Task objective: Could you repeat the part of the behaviorism text that opens with "This chapter introduces" and closes with "especially, classroom teachers.", swapping "classroom teachers" for "school counselors"?

Excerpt provided:
══════════════════════════════

Behaviorism is primarily concerned with observable and measurable aspects of human behavior. In defining behavior, behaviorist learning theories emphasize changes in behavior that result from stimulus-response associations made by the learner. Behavior is directed by stimuli. An individual selects one response instead of another because of prior conditioning and psychological drives existing at the moment of the action (Parkay & Hass, 2000).

Behaviorists assert that the only behaviors worthy of study are those that can be directly observed; thus, it is actions, rather than thoughts or emotions, which are the legitimate object of study. Behaviorist theory does not explain abnormal behavior in terms of the brain or its inner workings. Rather, it posits that all behavior is learned habits, and attempts to account for how these habits are formed.

In assuming that human behavior is learned, behaviorists also hold that all behaviors can also be unlearned, and replaced by new behaviors; that is, when a behavior becomes unacceptable, it can be replaced by an acceptable one. A key element to this theory of learning is the rewarded response. The desired response must be rewarded in order for learning to take place (Parkay & Hass, 2000).

In education, advocates of behaviorism have effectively adopted this system of rewards and punishments in their classrooms by rewarding desired behaviors and punishing inappropriate ones. Rewards vary, but must be important to the learner in some way. For example, if a teacher wishes to teach the behavior of remaining seated during the class period, the successful student's reward might be checking the teacher's mailbox, running an errand, or being allowed to go to the library to do homework at the end of the class period. As with all teaching methods, success depends on each student's stimulus and response, and on associations made by each learner.

This chapter introduces behaviorism's principal advocates and their distinct approaches to the theory. Some implications for classroom management are also presented, along with methods for maintaining and eliminating behaviors. This paper presents information useful to instructional designers, media developers, and, especially, classroom teachers.

Behaviorism Advocates

John B. Watson (1878-1958) and B. F. Skinner (1904-1990) are the two principal originators of behaviorist approaches to learning. Watson believed that human behavior resulted from specific stimuli that elicited certain responses. Watson's basic premise was that conclusions about human development should be based on observation of overt behavior rather than speculation about subconscious motives or latent cognitive processes. (Shaffer, 2000). Watson's view of learning was based in part on the studies of Ivan Pavlov (1849-1936). Pavlov was studying the digestive process and the interaction of salivation and stomach function when he realized that reflexes in the autonomic nervous system closely linked these phenomena. To determine whether external stimuli had an affect on this process, Pavlov rang a bell when he gave food to the experimental dogs. He noticed that the dogs salivated shortly before they were given food. He discovered that when the bell was rung at repeated feedings, the sound of the bell alone (a conditioned stimulus) would cause the dogs to salivate (a conditioned response). Pavlov also found that the conditioned reflex was repressed if the stimulus proved "wrong" too frequently; if the bell rang and no food appeared, the dog eventually ceased to salivate at the sound of the bell.

══════════════════════════════

Given entries:
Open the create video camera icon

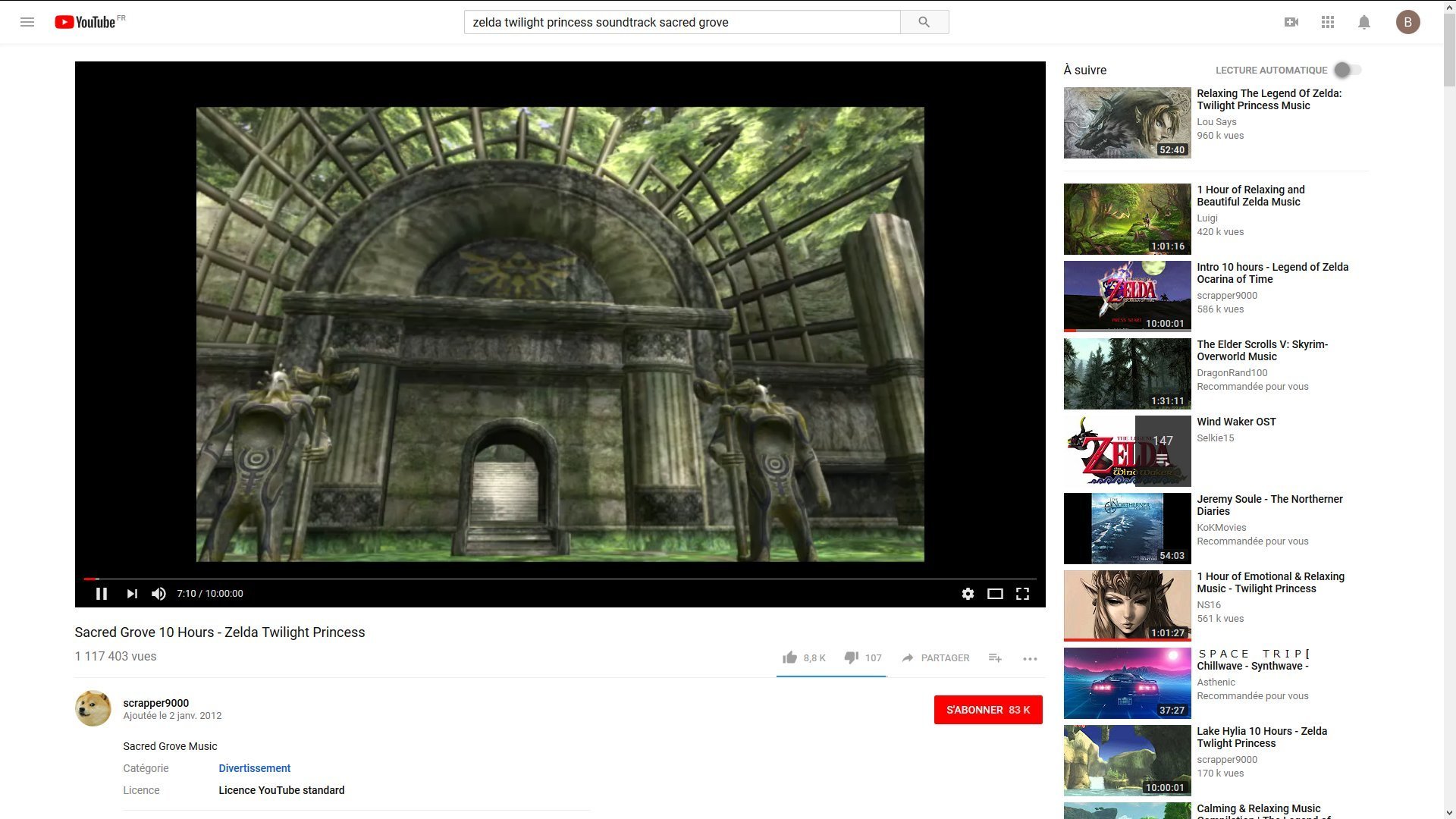click(1291, 22)
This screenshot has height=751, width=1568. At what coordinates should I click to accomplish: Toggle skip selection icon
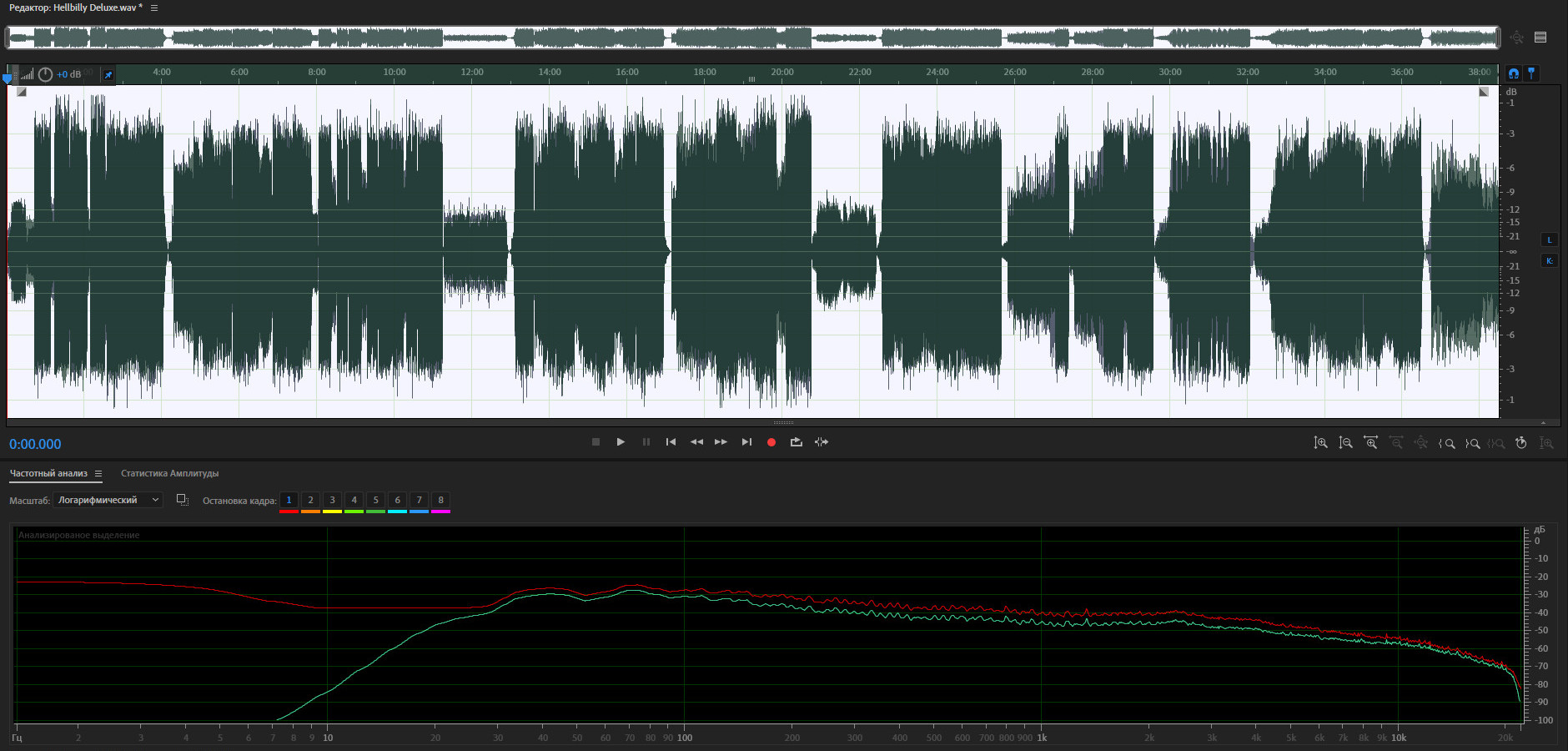822,442
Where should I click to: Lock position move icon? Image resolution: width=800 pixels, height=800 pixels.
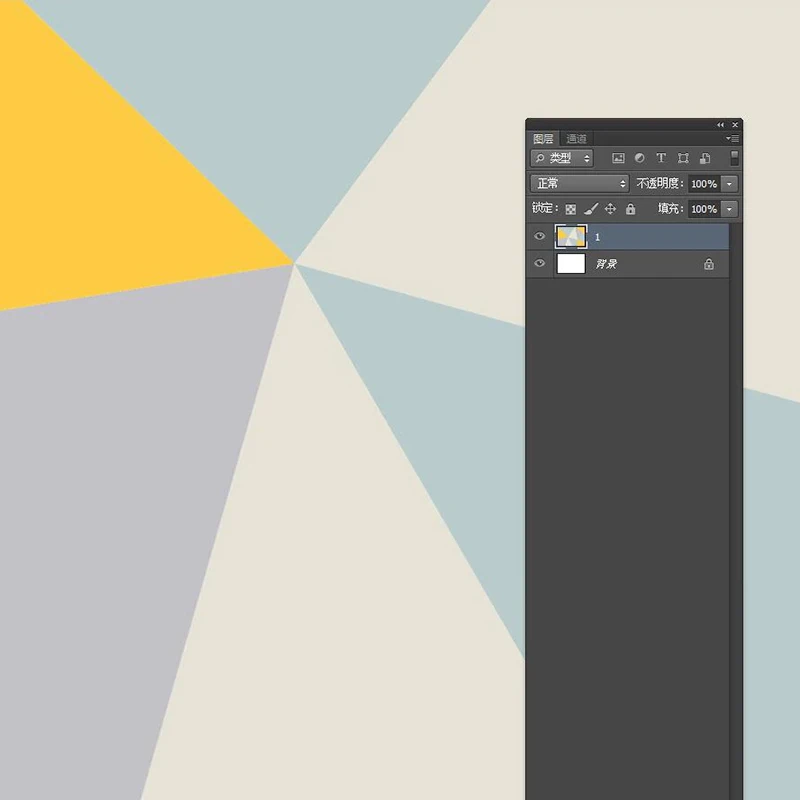coord(610,209)
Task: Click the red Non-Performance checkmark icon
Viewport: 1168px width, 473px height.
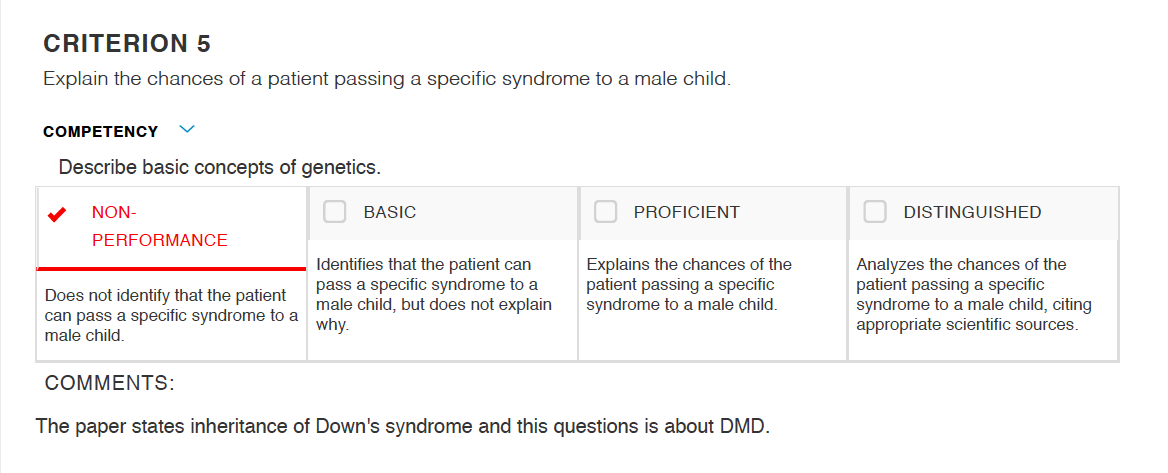Action: [56, 215]
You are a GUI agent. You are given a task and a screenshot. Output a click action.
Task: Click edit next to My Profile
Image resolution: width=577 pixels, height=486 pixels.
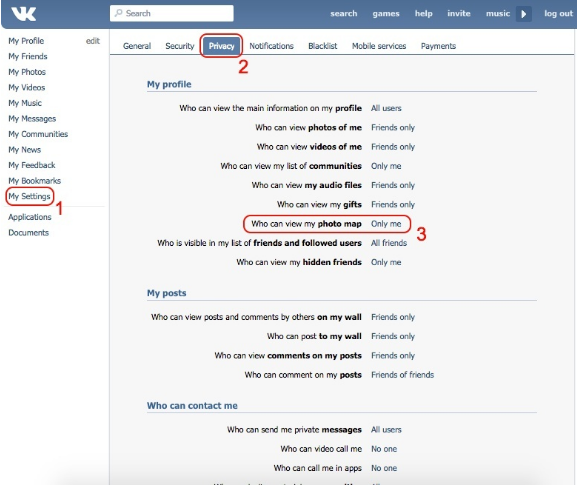pos(92,41)
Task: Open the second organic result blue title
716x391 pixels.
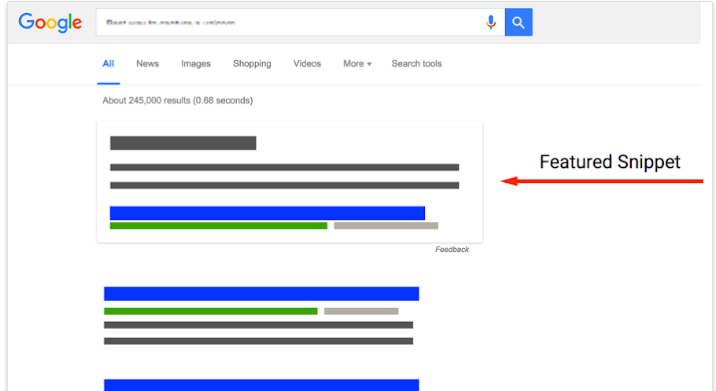Action: coord(261,385)
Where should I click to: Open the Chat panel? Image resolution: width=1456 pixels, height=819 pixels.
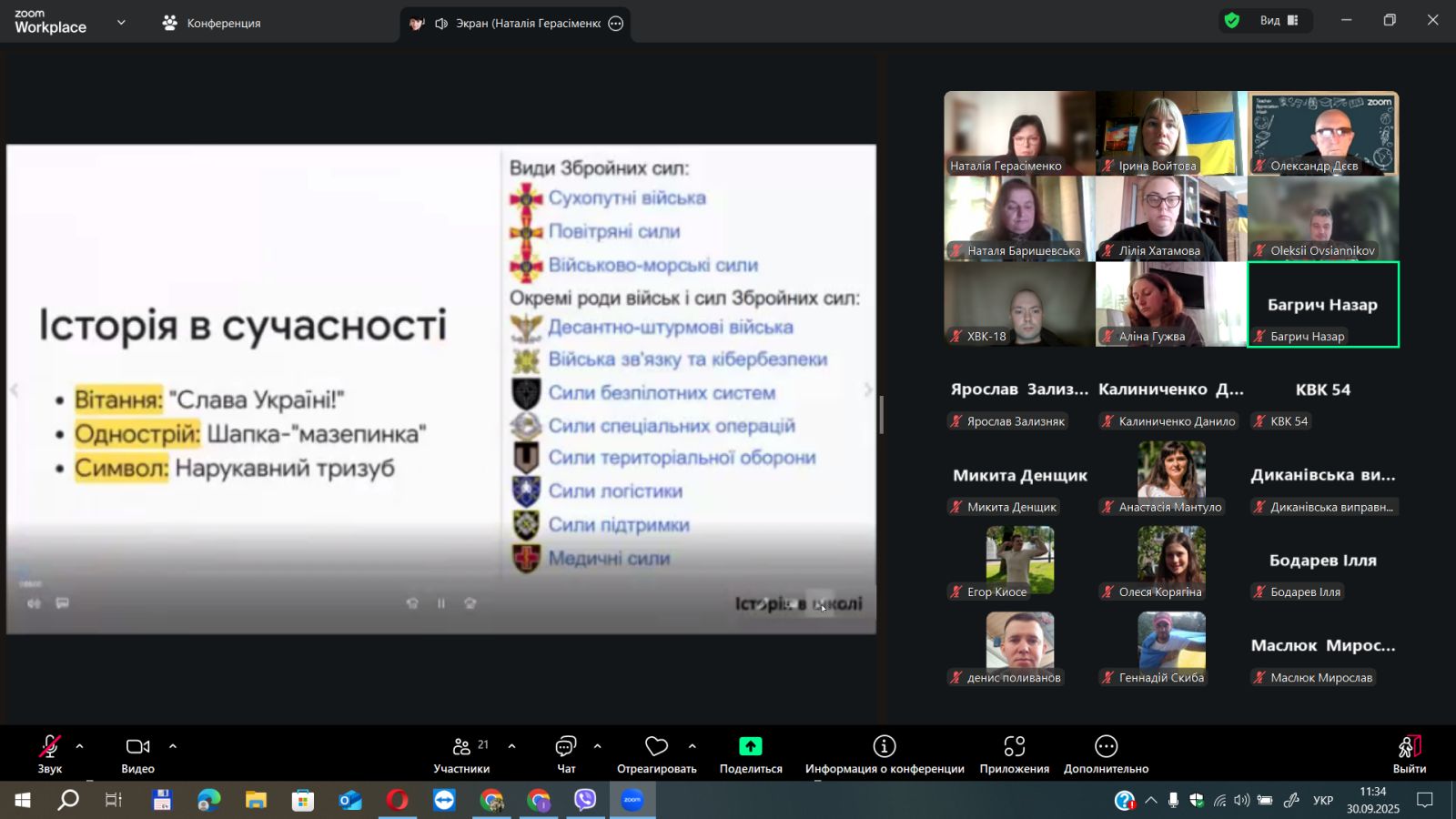point(566,747)
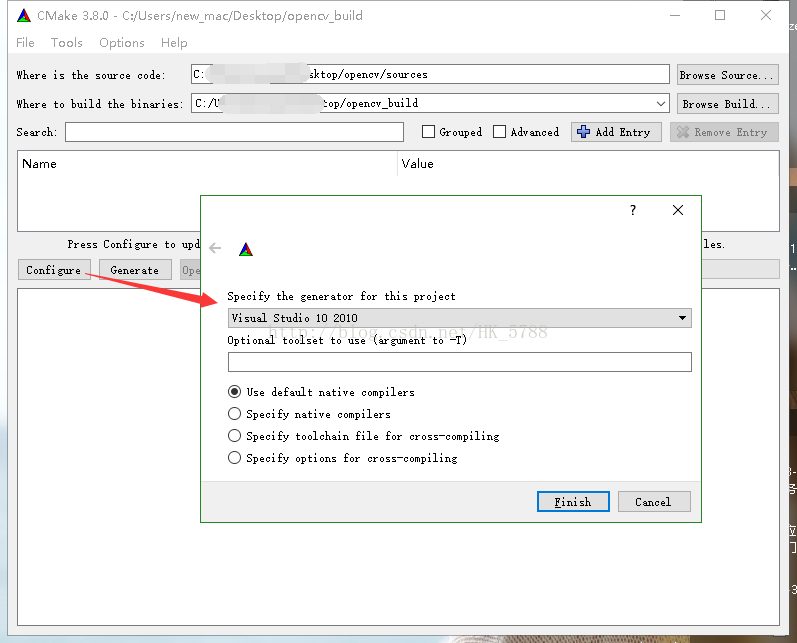Enable the Grouped checkbox
Image resolution: width=797 pixels, height=643 pixels.
(429, 132)
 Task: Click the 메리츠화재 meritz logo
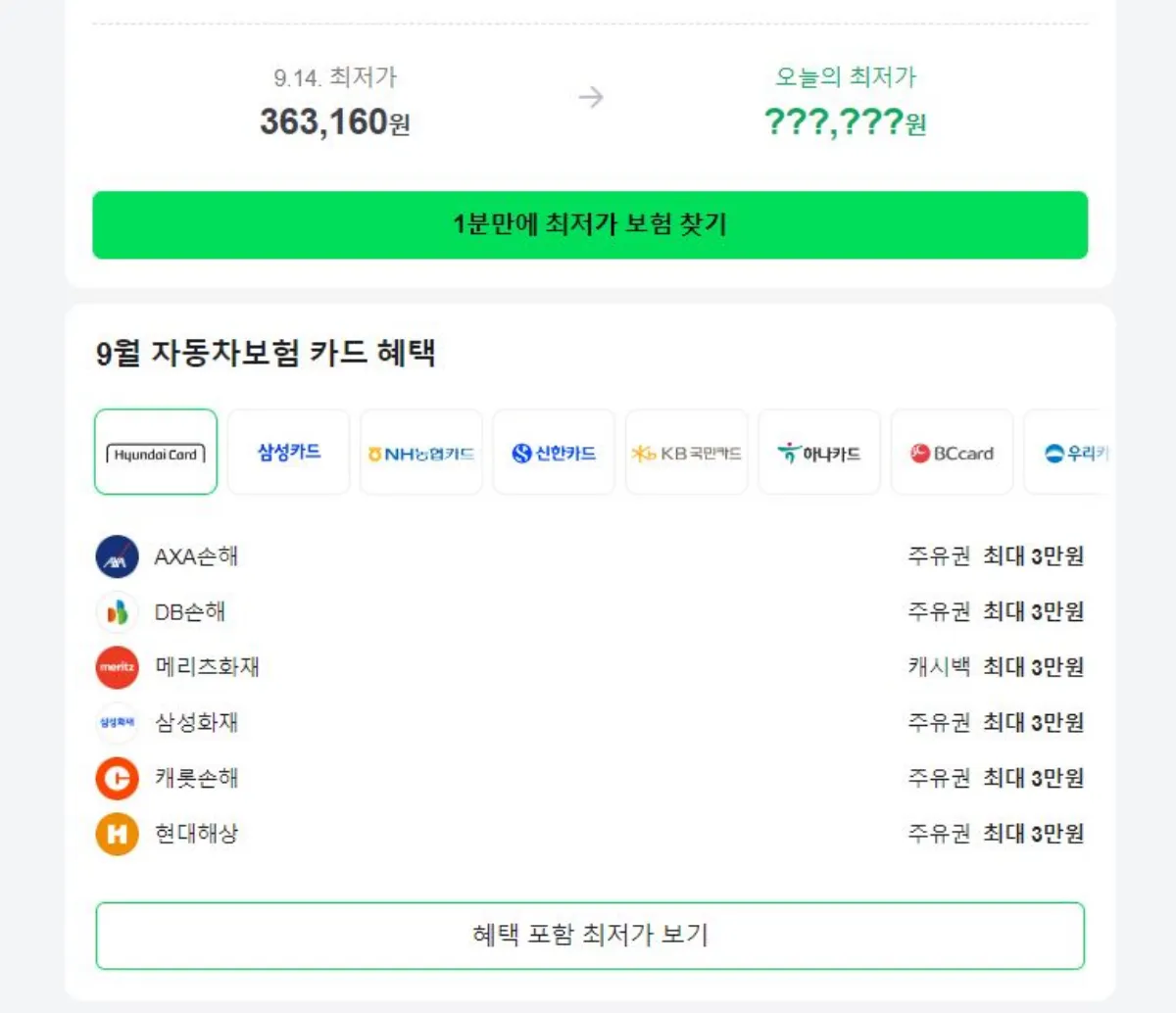coord(116,667)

══════════════════════════════

In response:
This chapter introduces behaviorism's principal advocates and their distinct approaches to the theory. Some implications for classroom management are also presented, along with methods for maintaining and eliminating behaviors. This paper presents information useful to instructional designers, media developers, and, especially, school counselors.